Usut punya usut, yang dikhawatirkan dari makanan instant ini adalah kalorinya yang tinggi, bukan sekedar unsur pengawet ato penyedapnya. Makanan instant sudah melalui proses berulang sehingga kandungan gula sederhana pada makanan instan mudah terserap tubuh. Padahal, ketika mengonsumsi makanan dengan indeks glikemik tinggi, seperti kebanyakan makanan instan, menyebabkan rasa candu. Rasa ini didapat dari perasaan nikmat akibat gula darah yang lekas naik. Kemudian ada efek craving (perasaan ingin selalu ngemil), begitu gula darah turun cepat.
Selain indeks glikemik yang tinggi, makanan instan yang diolah berulang ini sudah pasti kurang mengandung serat. Padahal, pada kondisi normal, serat amat dibutuhkan untuk menjaga siklus buang air besar (BAB) secara teratur dan mengimbangi intake kalori yang terlalu banyak. Serat ini dibutuhkan untuk mengurangi penyerapan makanan yang diasup jadi kalau kurang serat akibatnya makanan cepat terserap.
Pola makan yang tinggi kalori dan kurang serat terus menerus, dapat menyebabkan kegemukan pada anak-anak. Apalagi makanan dengan indeks glikemik tinggi memicu produksi insulin terus menerus yang memungkinkan risiko diabetes pada anak akan meningkat.

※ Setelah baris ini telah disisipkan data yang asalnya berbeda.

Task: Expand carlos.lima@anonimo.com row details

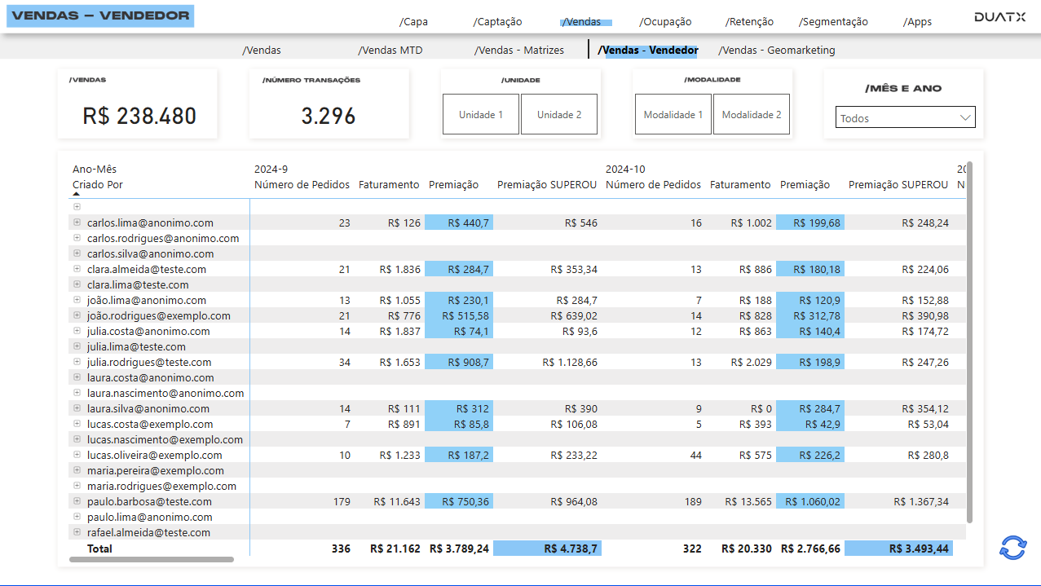Action: 75,222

Hehe, semoga ini cuma pola instant karena desakan situasi. Ketika berpuasa lagi, semoga bisa insyaf lagi asupan makanannya. Terkadang makan makanan instant terasa seperti guilty pleasure, jelas-jelas tau kurangnya apa, tapi senang mengonsumsi bukan?hehe...disajikan cepat dan murah meriahnya itu lho menjadi daya pikat. Jangan-jangan menjamurnya berbagai jenis makanan instant dan konsumsinya yang akhirnya juga meningkat, menyebabkan pola pikir yang serba instant juga :D.
Kalau diteliti kemungkinan peningkatan konsumsi makanan instant sebanding dengan peningkatan pendaftar Indonesian Idol atau KDI atau bahkan jalan pintas kaya dengan korupsi. (hehe just joke!)